- [Complete the following]:
A. In the article on Go memory layout, what are the gaps that Go leaves between struct fields called?
B. Quote the stretch of the Go memory layout article from "The gaps exist" through "an outright fault.".
C. Extend the article on Go memory layout, picking up after its last sentence.

━━━━━ Text for analysis ━━━━━

Go

~/victorpierre.dev $ cat learning/programming/go/memory-layout.md

Memory Layout

Go 6 min read 1273 words

Why Field Order Matters

You might expect a struct to take up exactly the sum of its fields’ sizes, with the fields stored one after another. Go doesn’t do that. It leaves gaps between fields so the CPU can read each one quickly. Those gaps are called padding, and how many you get depends on the order you list the fields in.

For a struct you create once, the wasted space doesn’t matter. But if you keep a slice of a few million of them, the gaps turn into real memory, extra cache misses, and more work for the garbage collector. Reordering the fields costs nothing and usually wins the space back.

What Alignment Is

The gaps exist because of alignment. A CPU doesn’t read memory one byte at a time; it reads it in fixed-size chunks called words (8 bytes on a 64-bit machine). To keep those reads fast, the hardware expects a value to sit at an address that’s a multiple of its size. A value that crosses a word boundary needs an extra read, and on some architectures it’s an outright fault.

━━━━━ Source material ━━━━━

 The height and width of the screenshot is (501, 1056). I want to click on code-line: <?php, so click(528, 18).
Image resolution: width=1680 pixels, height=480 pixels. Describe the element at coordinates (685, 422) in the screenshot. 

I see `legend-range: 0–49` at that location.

━━━━━
━━━━━ Source material ━━━━━

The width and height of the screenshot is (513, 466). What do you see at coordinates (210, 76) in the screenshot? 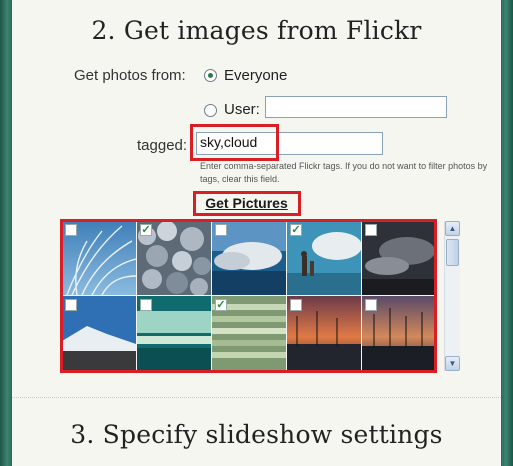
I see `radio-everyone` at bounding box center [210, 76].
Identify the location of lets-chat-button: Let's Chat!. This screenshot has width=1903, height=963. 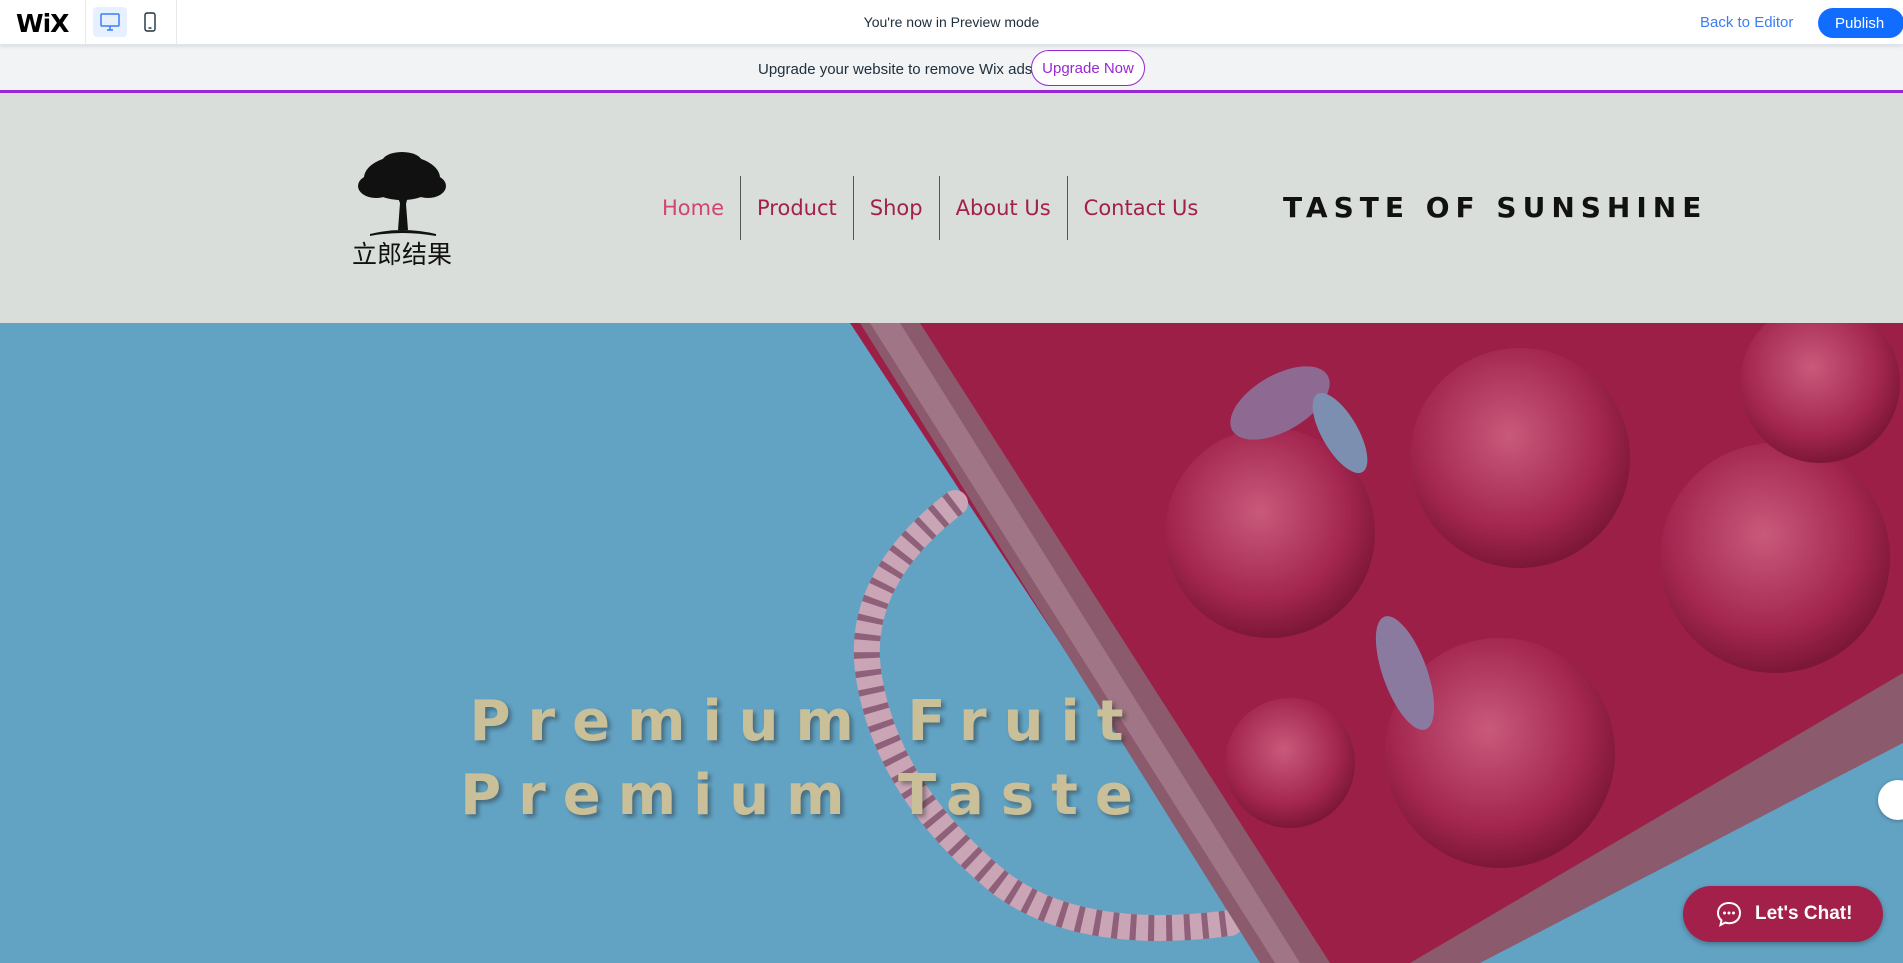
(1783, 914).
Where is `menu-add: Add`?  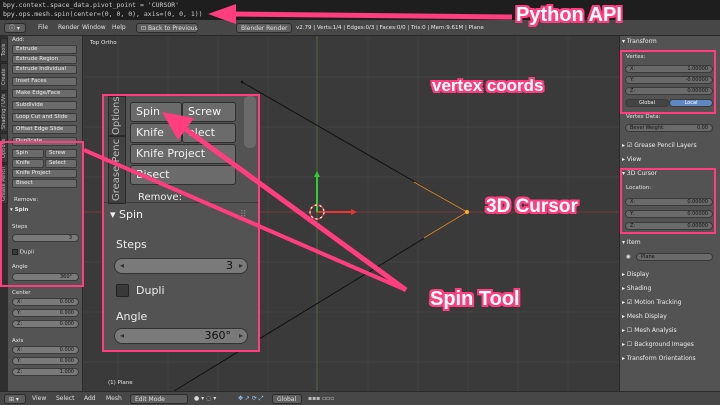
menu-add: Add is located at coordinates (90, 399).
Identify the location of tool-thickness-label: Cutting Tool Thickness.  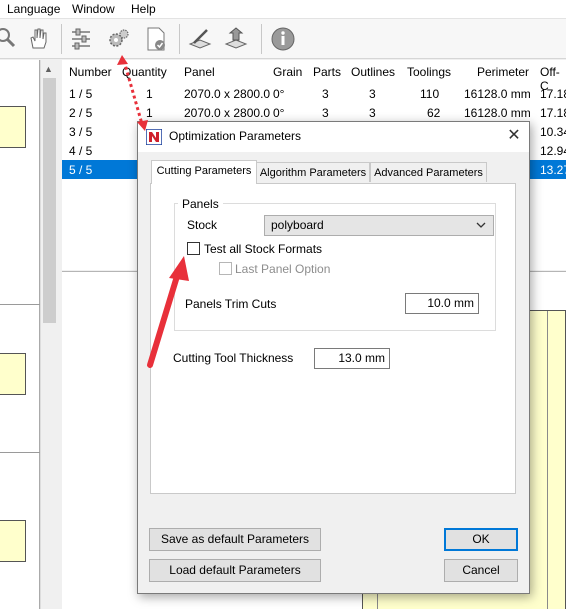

━━━━━
━━━━━ Source material ━━━━━

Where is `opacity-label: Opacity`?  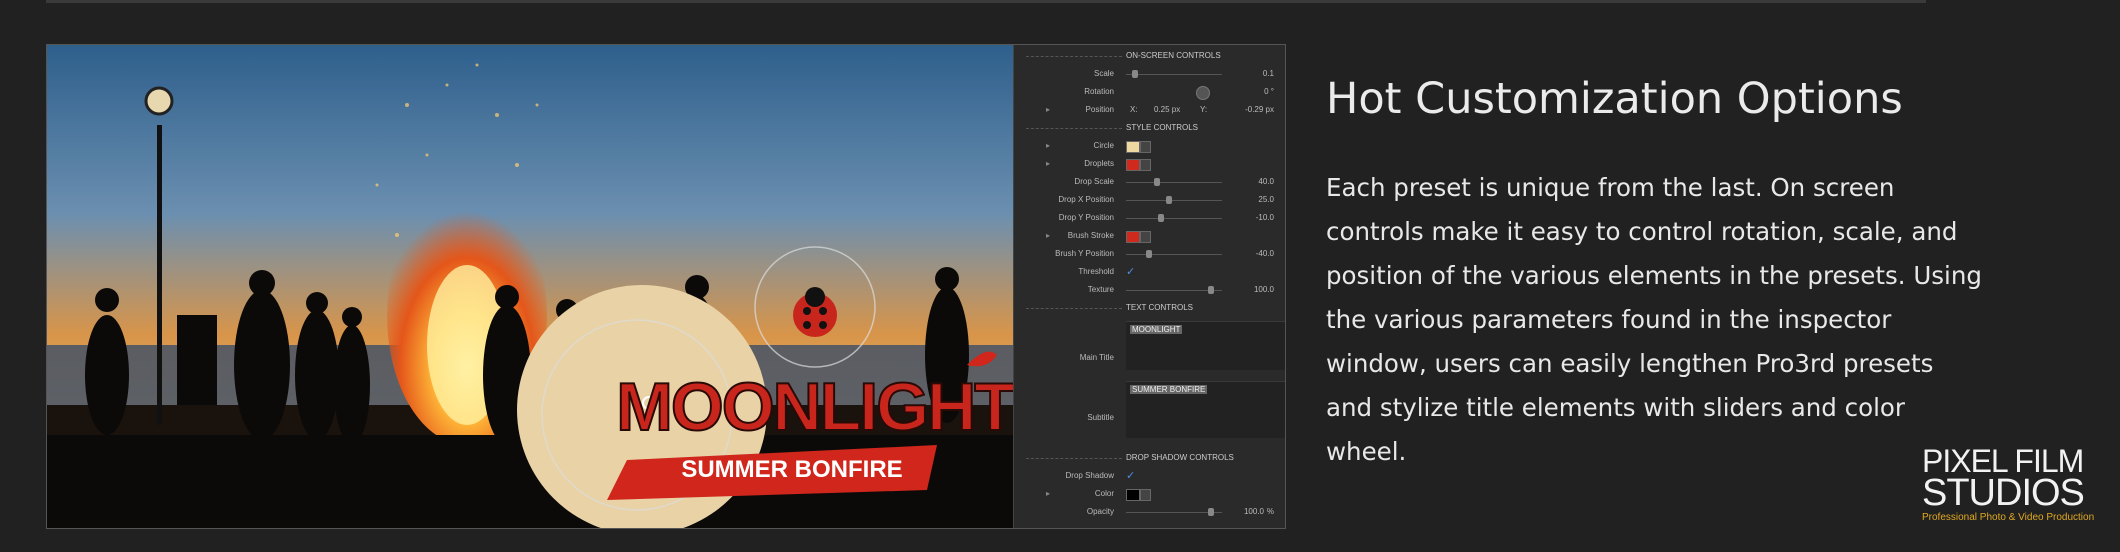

━━━━━

- [Answers per task]:
A. Padding.

B.
The gaps exist because of alignment. A CPU doesn’t read memory one byte at a time; it reads it in fixed-size chunks called words (8 bytes on a 64-bit machine). To keep those reads fast, the hardware expects a value to sit at an address that’s a multiple of its size. A value that crosses a word boundary needs an extra read, and on some architectures it’s an outright fault.

C.
So every type has an alignment. In Go it’s equal to the type’s size, capped at the word size. On a 64-bit machine:

Type Size (bytes) Alignment
bool, int8, uint8, byte 1 1
int16, uint16 2 2
int32, uint32, float32, rune 4 4
int64, uint64, float64, int 8 8
pointer, uintptr, unsafe.Pointer 8 8
string (ptr + len) 16 8
slice (ptr + len + cap) 24 8
interface{} / any (two words) 16 8

From that, the compiler lays out a struct using three rules:

  1. Each field starts at an offset that’s a multiple of its own alignment. If the next free offset isn’t aligned, the compiler inserts padding until it is.
  2. The struct’s own alignment is the largest alignment of any field it holds.
  3. The struct’s total size is rounded up to a multiple of that alignment. The leftover bytes at the end are called tail padding, and they’re there so that every element of a []T stays aligned.

A Worked Example

Here’s a struct whose fields hold 15 bytes of actual data (1 + 8 + 1 + 4 + 1):

type BadLayout struct {
    a bool  // 1 byte
    b int64 // 8 bytes
    c bool  // 1 byte
    d int32 // 4 bytes
    e bool  // 1 byte
}

Let’s place the fields one at a time, tracking the next free offset as we go.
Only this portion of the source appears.